Duration: March 08 – June 30, 2019
Opening: Thursday, March 07, 2019, 7 pm
SPECIAL EVENTS
Curator tours with Celina Lunsford
Sunday, March 17, 2019, 3 pm
Sunday, April 07, 2019, 3 pm
Sunday, May 05, 2019, 3 pm
With her black and white images GRACIELA ITURBIDE brings us the shadows of human existence. Traditions and their fragility, belief and religion, community and death are common themes for the artist. Within a five-decade career she has built an oeuvre that is fundamental for understanding the development of photography in Mexico and the rest of Latin America. The Fotografie Forum Frankfurt (FFF) honours this icon of Latin American photography, who was born in 1942 in Mexico-City, with her first retrospective in Germany. The exhibition has been organised by Fundación MAPFRE in Madrid, and in cooperation with the FFF highlights seminal works from all creative phases of this exceptional photographer.

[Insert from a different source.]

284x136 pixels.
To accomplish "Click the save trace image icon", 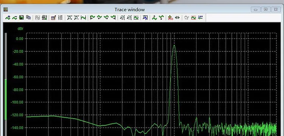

On view are early works such as her first major photographic project “Juchitán de las Mujeres” (The Women’s Juchitán), which was produced between 1979 and 1986. This documentation of the matriarchal community on the Isthmus of Tehuantepec, Oaxaca, made Iturbide renowned – and her characteristic picture language visible. The artist often creates images that seem to shift between the documentary and the lyrical, mirroring the diversity of life itself.
To illustrate cultural tensions between two civilizations, for example the question how indigenous culture can continue to survive within western culture, Iturbide focused on the Seri, an indigenous group of the Sonoran Desert. Furthermore the FFF showcases portraits of the „White Fence“ gang members, from the 1980s in Los Angeles, intimate images made in the house of Frida Kahlo, as well as photographs of mythical gardens, landscapes and birds, which Iturbide created in her homeland and on her visual itinerary in countries such as India, Italy, Korea or Madagascar.
Graciela Iturbide grew up in a traditional Catholic family. She first studied film at the Universidad Nacional Autónoma de México (Independent National University of Mexico) and then, inspired by her mentor Manuel Álvarez Bravo discovered photography as her true vehicle for creative expression.It also helped her to cope with a personal tragedy, the death of her six-year-old daughter. Iturbide’s photographs have been exhibited all over the world and she has received multiple recognitions for her work, amongst others with the W. Eugene Smith Award, the International Grand Prize of the Museum of Photography in Hokkaido, Japan and the prestigious Hasselblad Award (2008). Graciela Iturbide lives and works in Coyoacán, the artists’ quarter of Mexico-City.
An accompanying publication is available at FFF: GRACIELA ITURBIDE. Texts by Marta Dahó, Juan Villoro and Carlos Martín García. 2018, Fundación MAPFRE, Madrid; English, 292 p., ISBN-10: 8417047700.